··· RECORDS SUPPLIED ···
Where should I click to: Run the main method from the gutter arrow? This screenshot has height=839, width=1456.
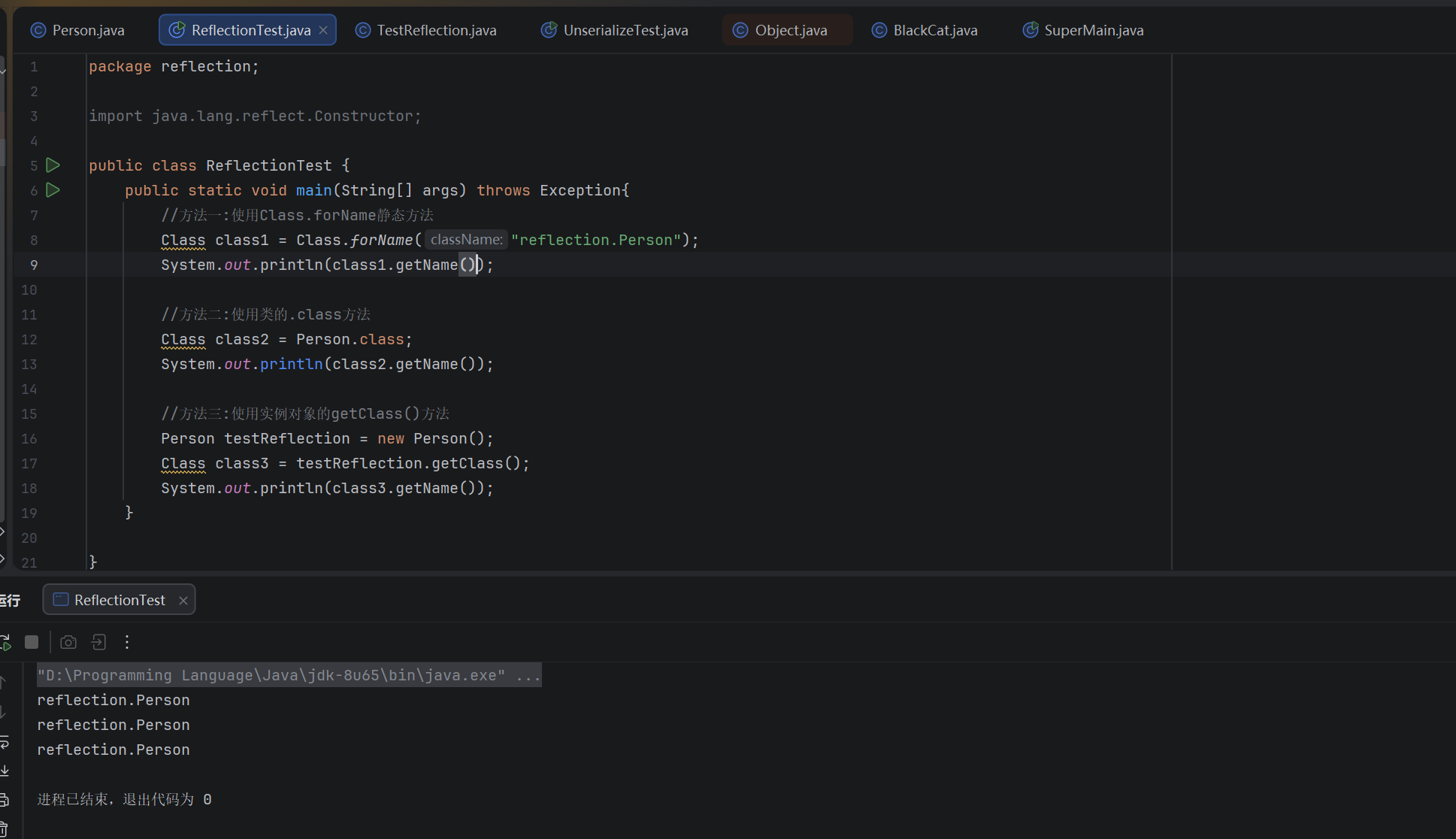pyautogui.click(x=53, y=190)

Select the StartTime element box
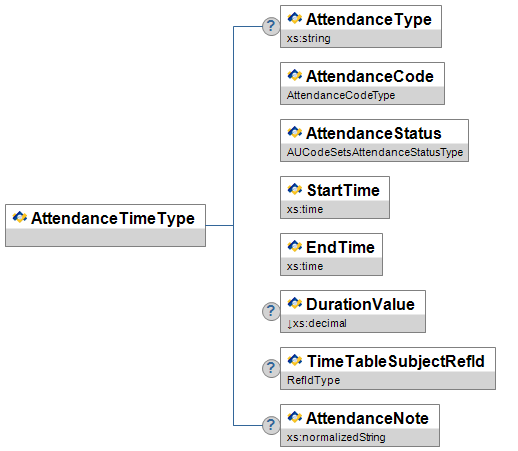335,197
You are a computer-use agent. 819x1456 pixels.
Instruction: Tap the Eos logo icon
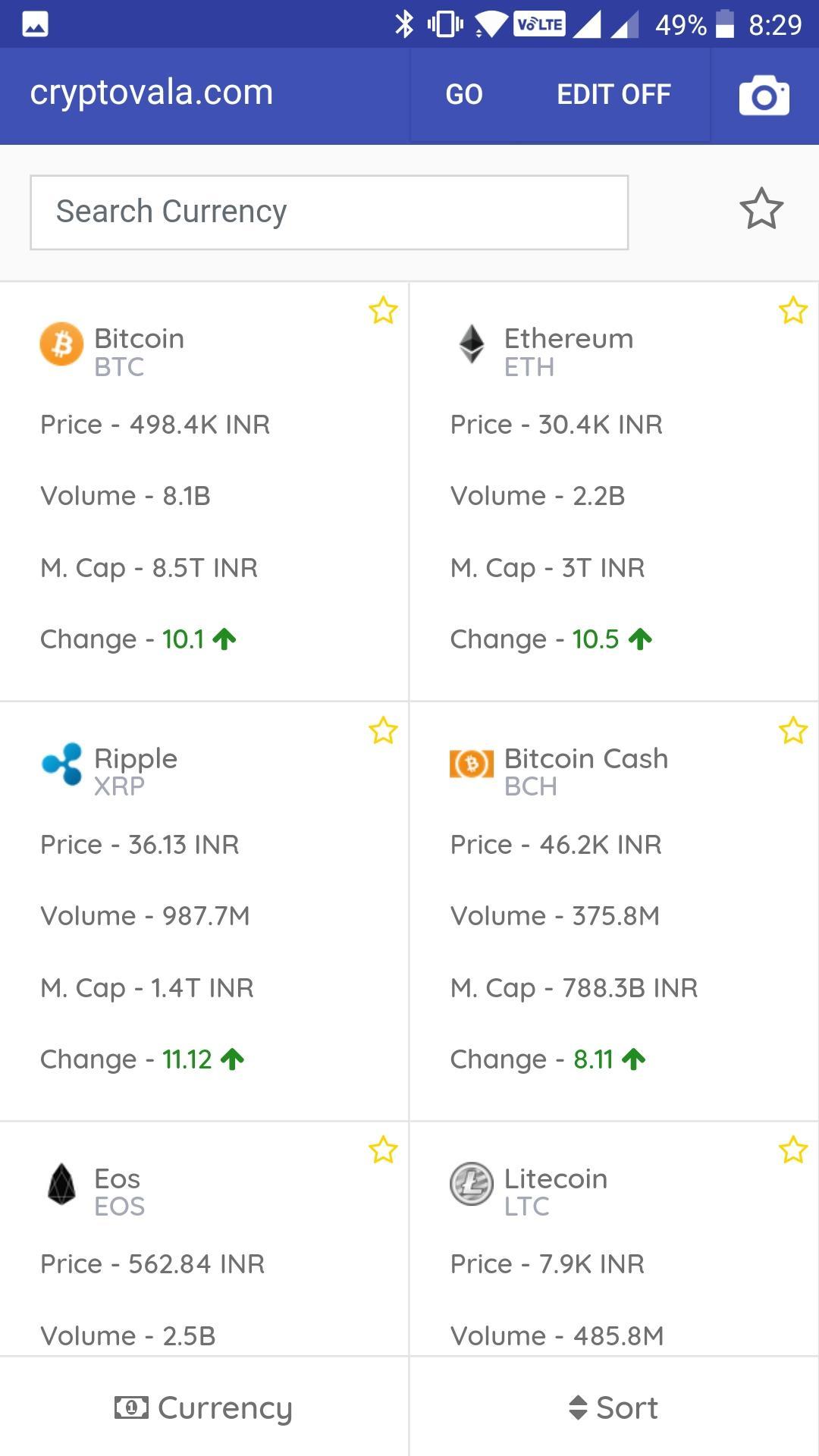61,1184
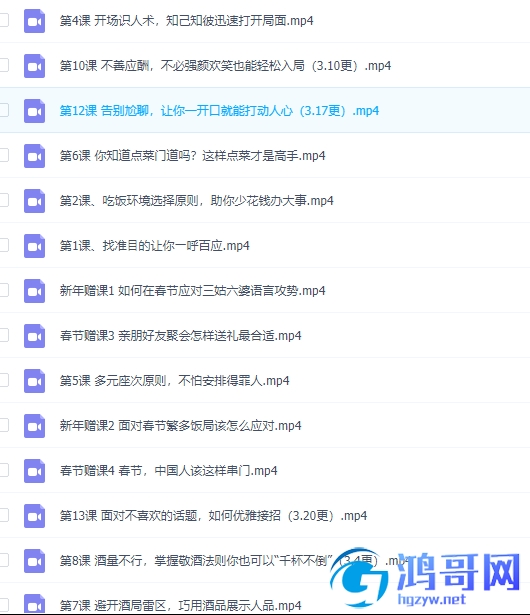Toggle the checkbox for 第8课 酒量不行 file
This screenshot has height=615, width=530.
(3, 560)
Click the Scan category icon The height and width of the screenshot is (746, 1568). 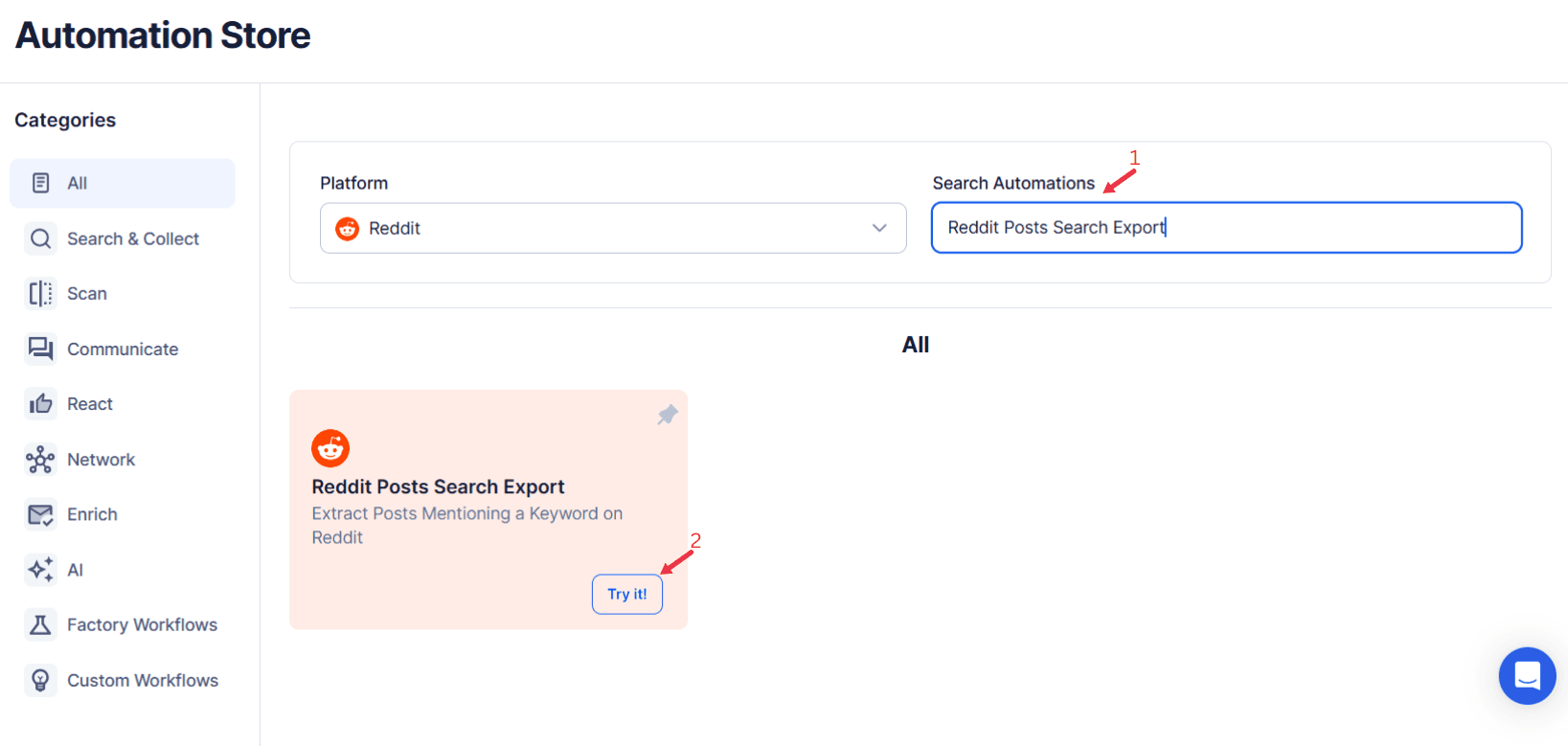[40, 293]
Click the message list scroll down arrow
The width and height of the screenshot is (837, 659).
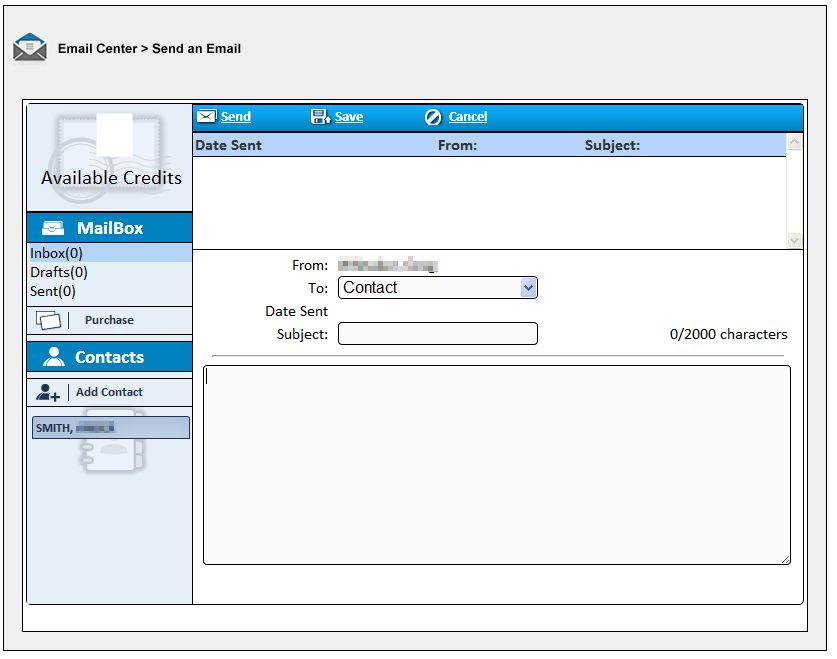pyautogui.click(x=794, y=241)
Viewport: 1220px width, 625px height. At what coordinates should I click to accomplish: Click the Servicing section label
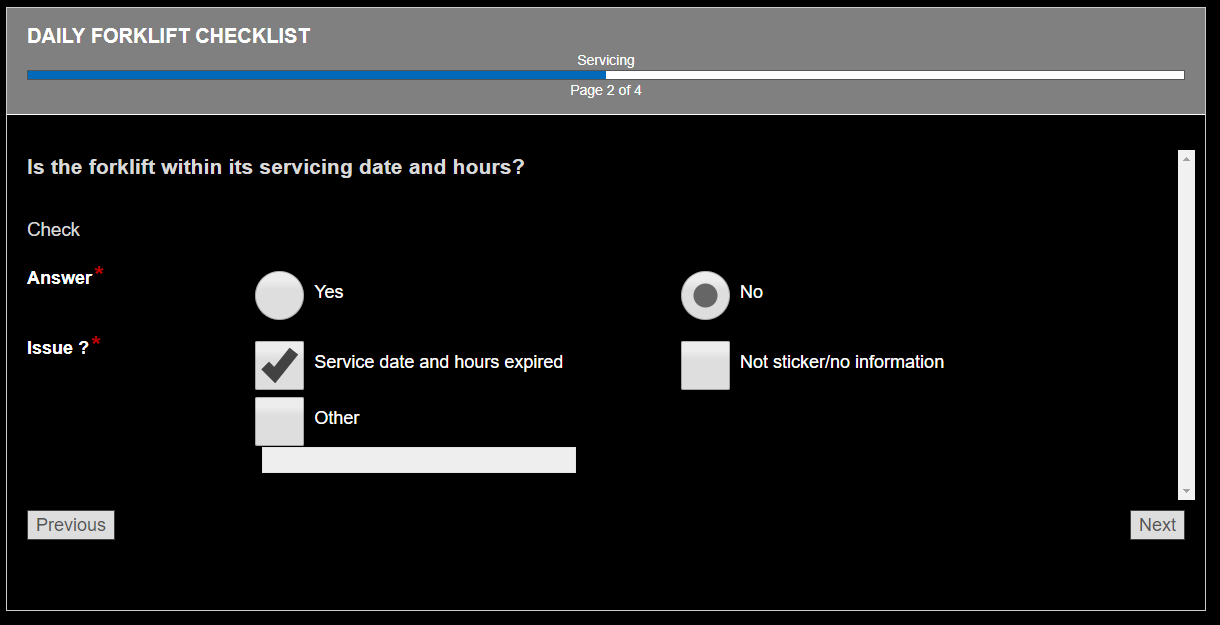[x=606, y=60]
···
▶ YOUR OBJECTIVE: Leave out every picture, and repeat word for word only the lines from the one holding "Click the message list scroll down arrow" through the end of the entries above, both ends included.

▶ SOLUTION BELOW:
Click the message list scroll down arrow
The width and height of the screenshot is (837, 659).
pyautogui.click(x=794, y=241)
Viewport: 1220px width, 625px height. At what coordinates should I click to accomplish: Click the Servicing section label
[x=606, y=60]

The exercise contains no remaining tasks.